As bone decays, harmful inflammatory proteins are released along with growth factors that facilitate malignant cell propagation and contribute to vascular calcification.
Osteoporosis affects a staggering number of men and women. Among those 50 and older, 30% of women and 16% of men have osteoporosis.
In people over 80, those figures skyrocket to 77% of women and 46% of men.
The disease causes bones to become weak, brittle, and prone to breaking.
But those aren’t the only dangers.
New evidence shows that having osteoporosis is associated with accelerated aging along with an increased risk of developing cardiovascular disease, cancer, and dementia.
Osteoporosis-induced age acceleration begins in the early stages of bone loss, before most people even know they have it. Aging bones contain harmful senescent cells—cells that have stopped replicating, and release destructive signaling molecules.2,3
As these inflammatory signals travel through the body they induce a host of degenerative disorders, including dementia and cancer.4-7
How Bone Loss Speeds Aging
Healthy bone is constantly being remodeled. Old bone is broken down and new bone is made. Cells that build bone are called osteoblasts. Cells that break down bone are called osteoclasts. In young, growing bodies, osteoblast activity surpasses osteoclast activity. In healthy adulthood, the activities are roughly balanced. But as we age, osteoclast activity begins to exceed osteoblast activity. That leads to bone mineral loss, contributing to higher risk of fractures. In people suffering from osteoporosis, the activity of osteoclasts is especially high.

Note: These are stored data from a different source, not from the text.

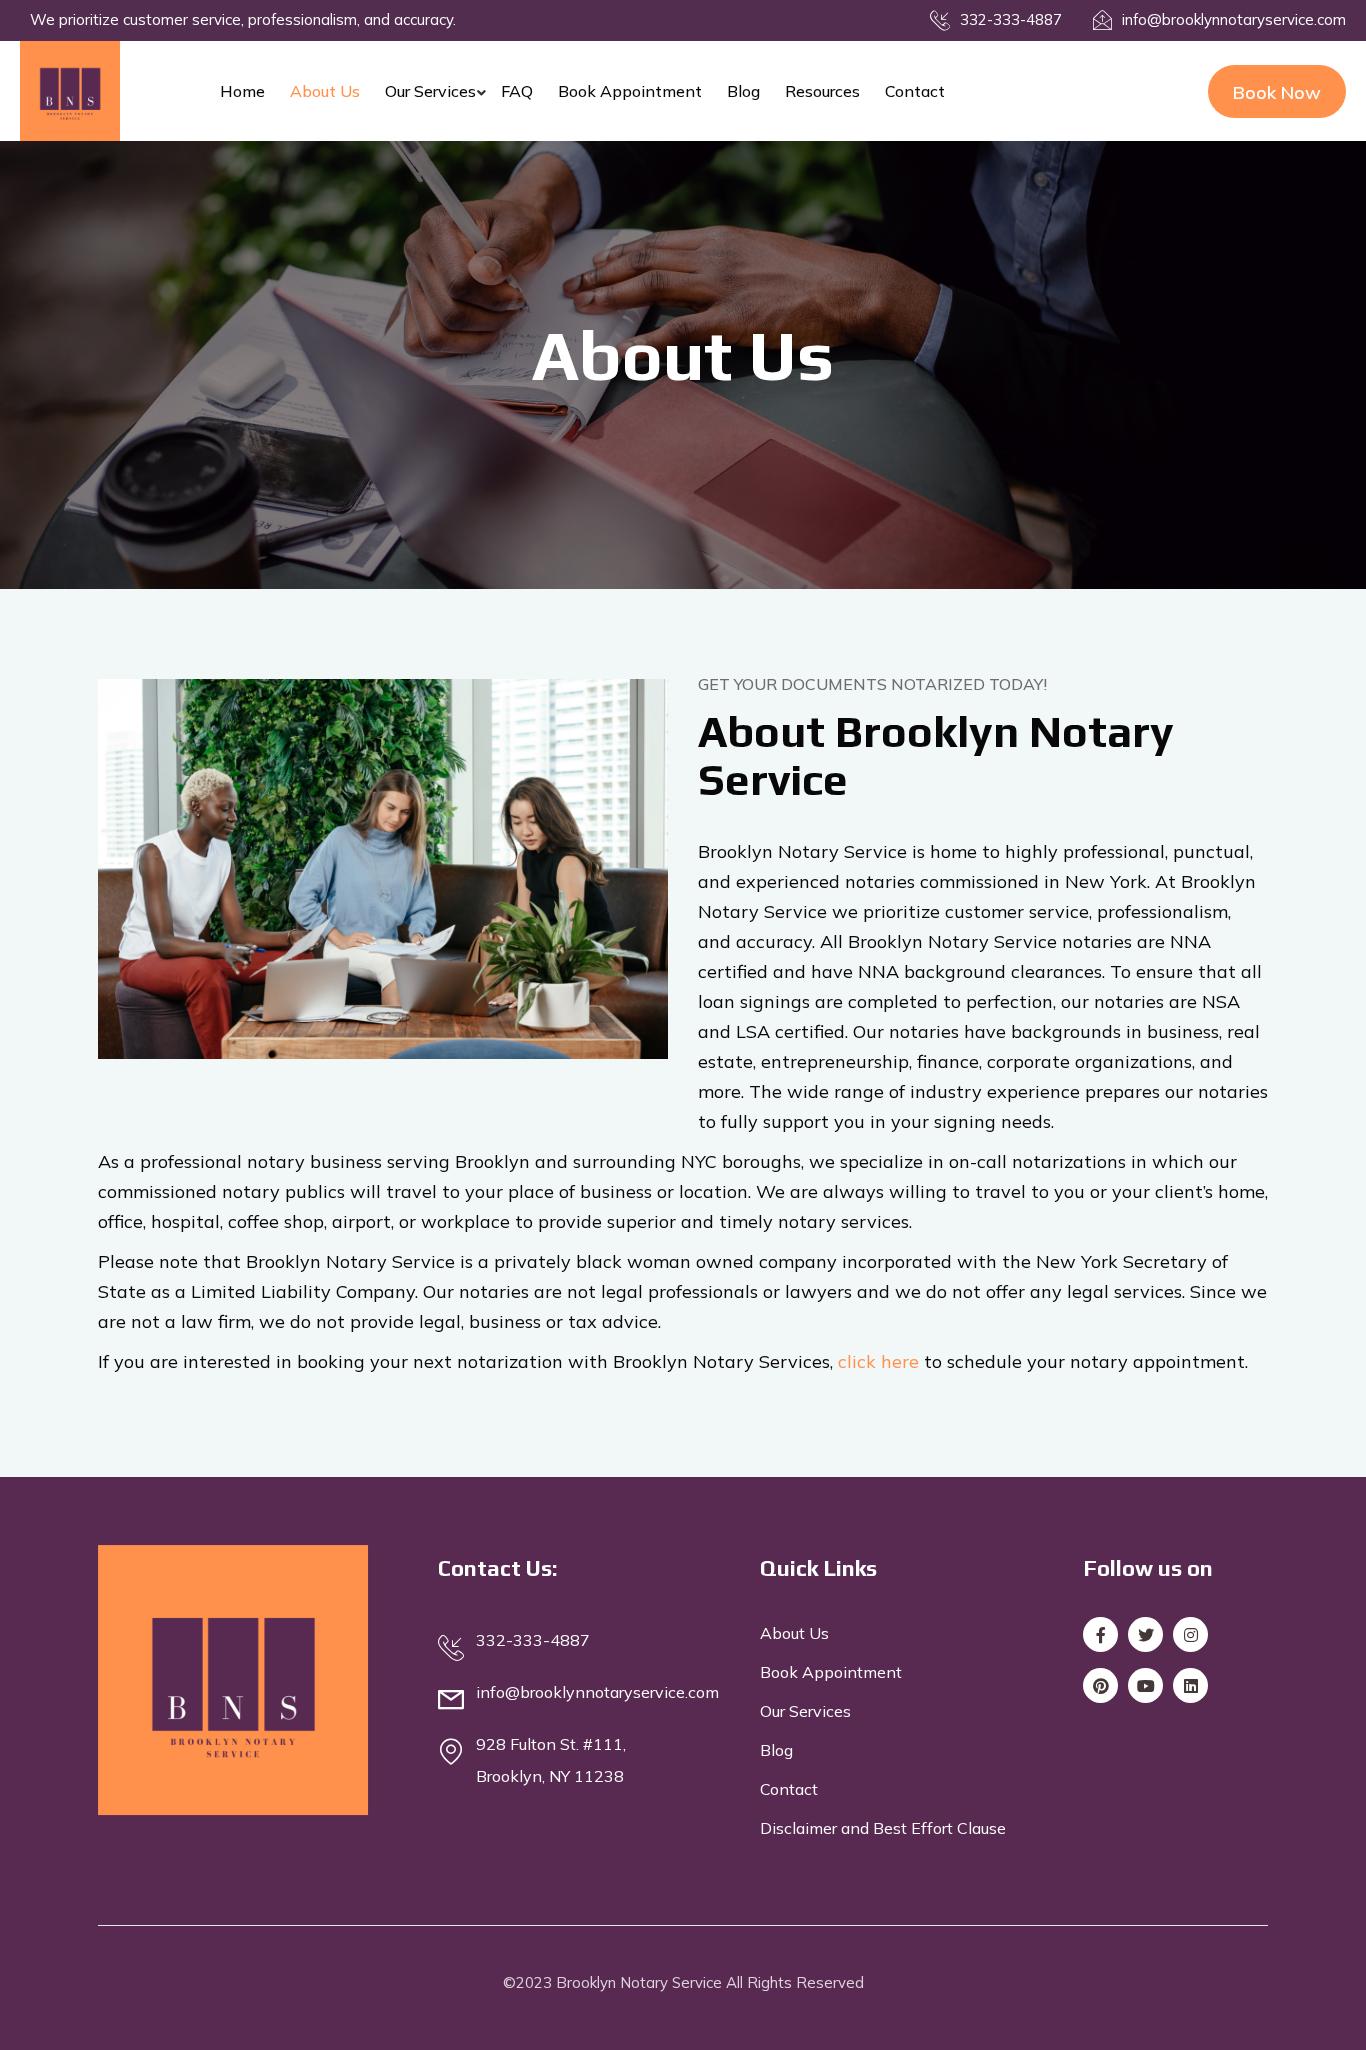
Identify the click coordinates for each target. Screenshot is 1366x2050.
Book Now (1277, 92)
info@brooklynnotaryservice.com (1234, 19)
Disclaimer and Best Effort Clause (883, 1828)
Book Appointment (630, 91)
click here (878, 1361)
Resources (822, 91)
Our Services (430, 91)
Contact (915, 91)
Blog (743, 91)
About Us (325, 91)
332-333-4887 (1011, 19)
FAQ (517, 91)
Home (242, 91)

Researchers have learned that osteoclasts send out signals that can promote system-wide inflammation.8-11 Chronic inflammation increases risks for cardiovascular disease, cancer, and dementia, and the acceleration of aging.12 Aging bones are a site where senescent cells accumulate with aging.13
These senescent cells damage bones by increasing bone resorption (breakdown) while decreasing new bone formation (the definition of osteoporosis). Senescent cells and the harmful products they release contribute not only to osteoporosis, but also Alzheimer’s, type II diabetes, cancer, and cardio vascular disease.4,13-15
Osteoporosis and Heart Disease
Osteoporosis increases the risk of cardiovascular disease in ways that go beyond inflammation. In one study, scientists examined heavily calcified arteries, a major contributor to arterial stiffening and cardiovascular disease, and determined that actual bone was present 6% of the time.16 Osteoclast-like cells are often found in plaque deposits in the arteries.17,18 In osteoporosis patients, a marker of inflammation has been shown to be elevated, along with an increased risk for cardiovascular disease.19
Vitamin K2 helps prevent this type of arterial calcification.20
Osteoporosis weakens the bones of millions of aging women and men in America, markedly increasing their risk of fractures.

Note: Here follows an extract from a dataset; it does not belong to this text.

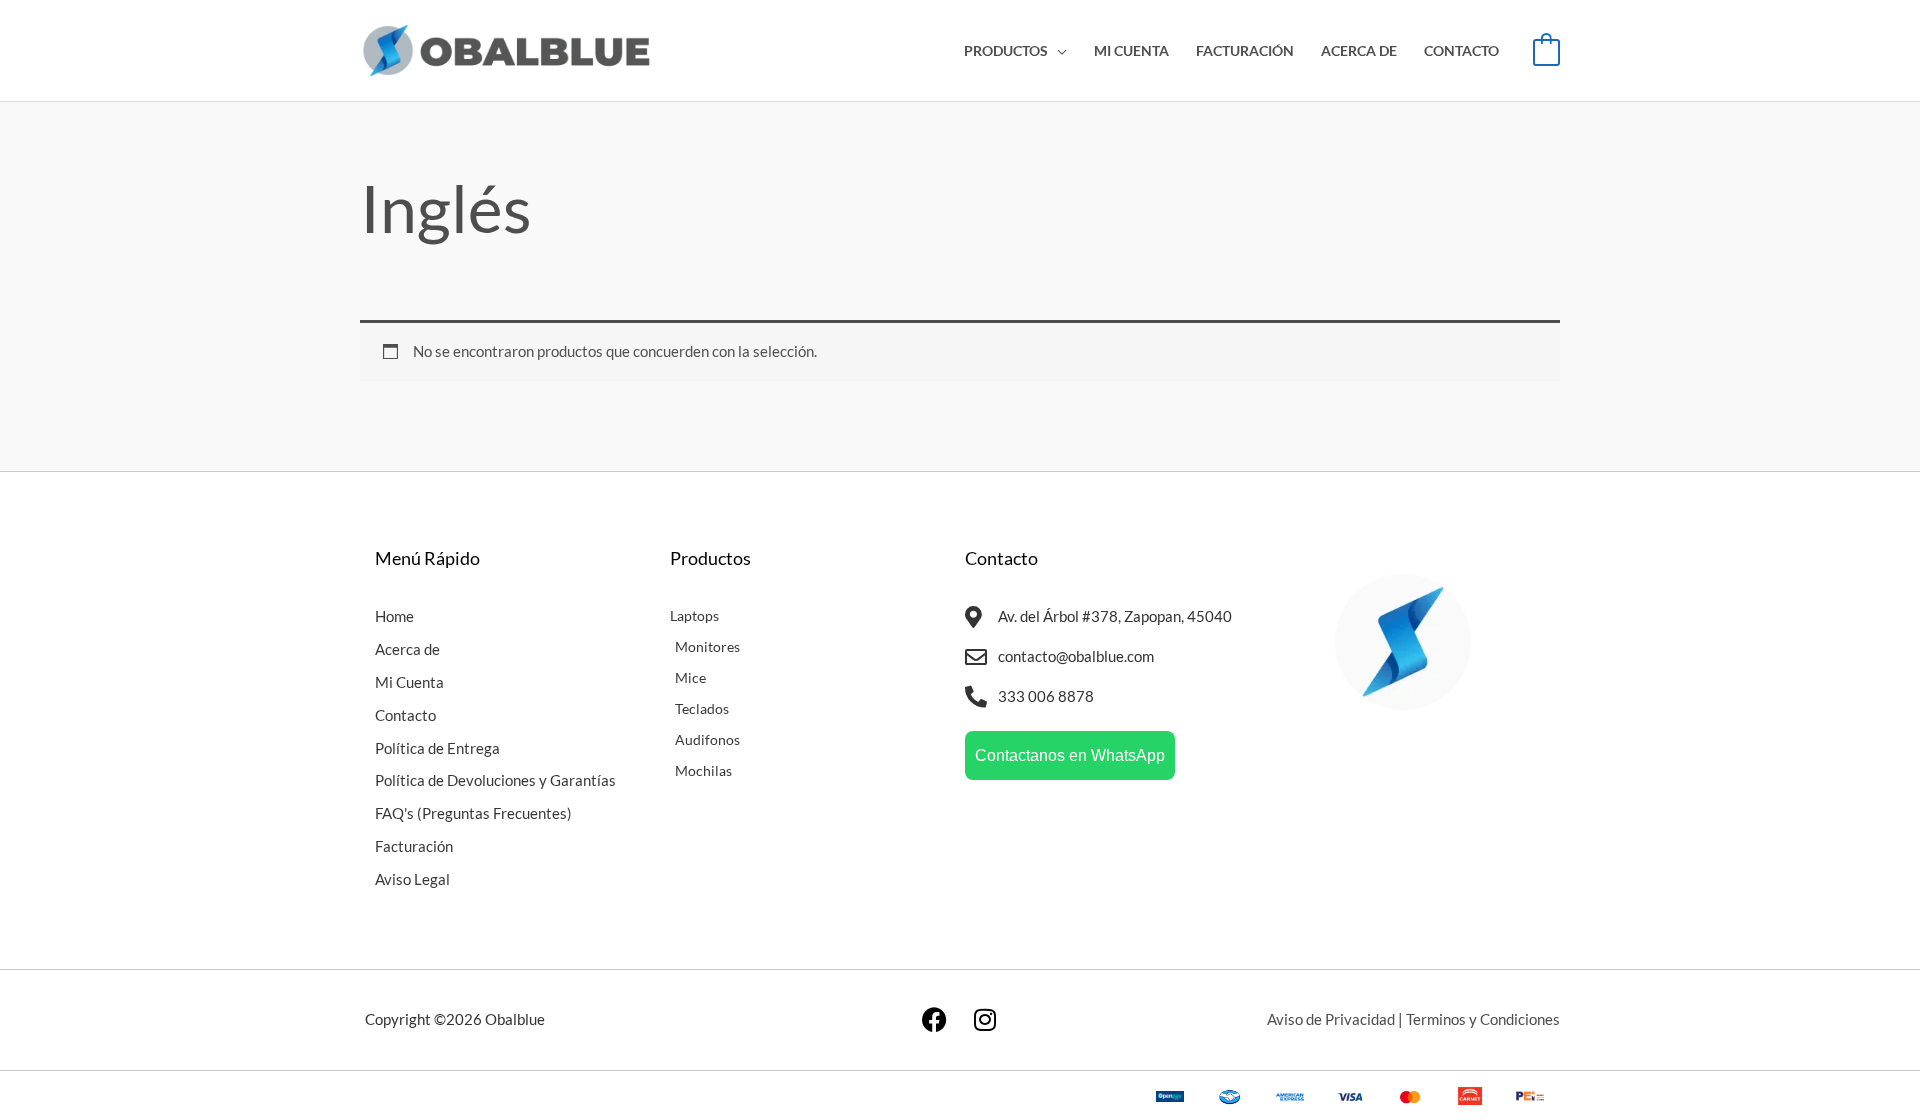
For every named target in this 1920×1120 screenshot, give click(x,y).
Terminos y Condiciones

Studies now show that the process of bone breakdown releases potent pro-inflammatory molecules throughout the body.
Increased inflammation raises the risk for disease and contributes directly to an acceleration of the aging process.
Supplementation with eight different nutrients known to protect the bones, including calcium, magnesium, vitamin D, and vitamin K, can help combat osteoporosis, fight inflammation, and slow aging.
Osteoporosis and Dementia
People with Alzheimer’s disease frequently have low bone mineral density and a higher rate of hip fractures compared to non-Alzheimer’s patients.21 Alzheimer’s disease prevalence is also higher in postmenopausal women with severe osteoporosis, especially those with femoral fractures, than in those without osteoporosis.22 These findings suggest close connections between the two apparently different conditions.
Recent studies have identified disruption of important signaling molecules (in addition to inflammatory cytokines) that seem to drive this association.
In particular is a system called RANKL, which is involved in switching on and off certain genes involved in both osteoporosis and many dementias.23 A related system involving colony stimulating factor-1 regulates both bone resorption by osteoclasts, and also immune cells in the brain that regulate brain cell survival.24 And, the finding of large numbers of senescent cells in osteoporotic bones is likely to further accelerate body-wide aging, including in the brain.4,14
Osteoporosis and Cancer Risk
People with osteoporosis have an increased risk of cancer compared to those whose bones remain healthy with aging.25-27 While having cancer can weaken bones through malnutrition and metastases, the opposite finding is a surprise. A recent study suggests links between osteoporosis and the risk of cancer. Bone proteins associated with osteoporosis have been identified in the molecular pathways leading to cancer. These growth proteins are normally involved in bone maintenance and healing, but when over-activated they can lead to out-of-control cell growth and replication as seen in cancers.
Similarly, the master inflammation regulator NF-kB stimulates both bone resorption and cancer initiation and promotion.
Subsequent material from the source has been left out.